# TASK DIRECTIONS
Images should be omitted while the rest of the data is duplicated exactly.

# SOURCE RECORDS
--------------------
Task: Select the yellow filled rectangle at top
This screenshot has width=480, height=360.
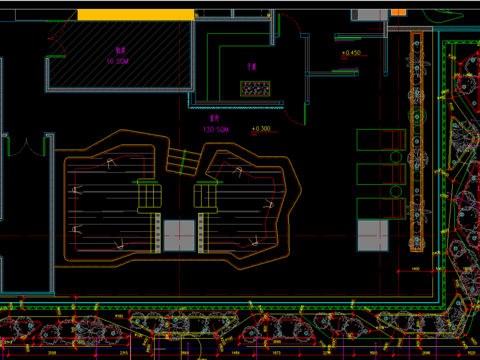Action: click(136, 15)
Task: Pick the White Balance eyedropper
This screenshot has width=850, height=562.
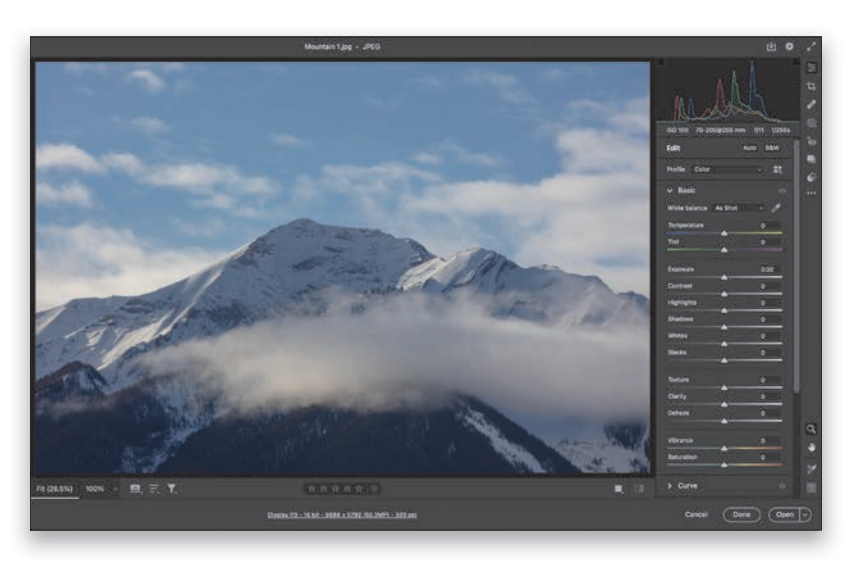Action: coord(776,208)
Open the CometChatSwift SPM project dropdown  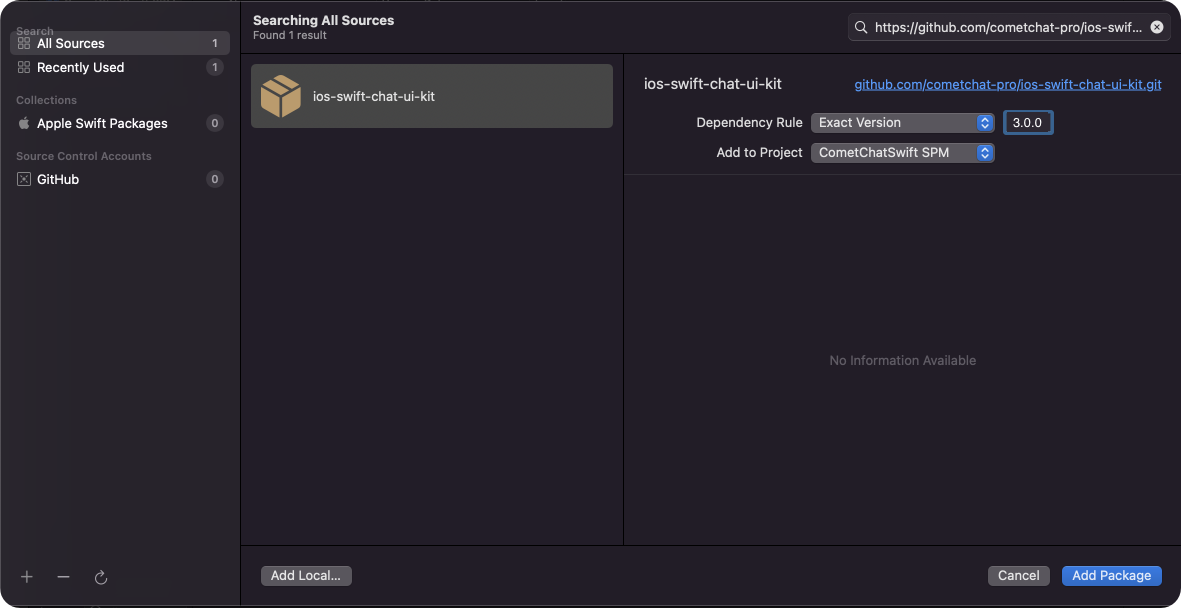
--------------------
# EXERCISE RESULT
Task: Select the yellow filled rectangle at top
This screenshot has width=480, height=360.
Action: click(136, 15)
Task: Pick the White Balance eyedropper
This screenshot has width=850, height=562.
Action: coord(776,208)
Open the CometChatSwift SPM project dropdown  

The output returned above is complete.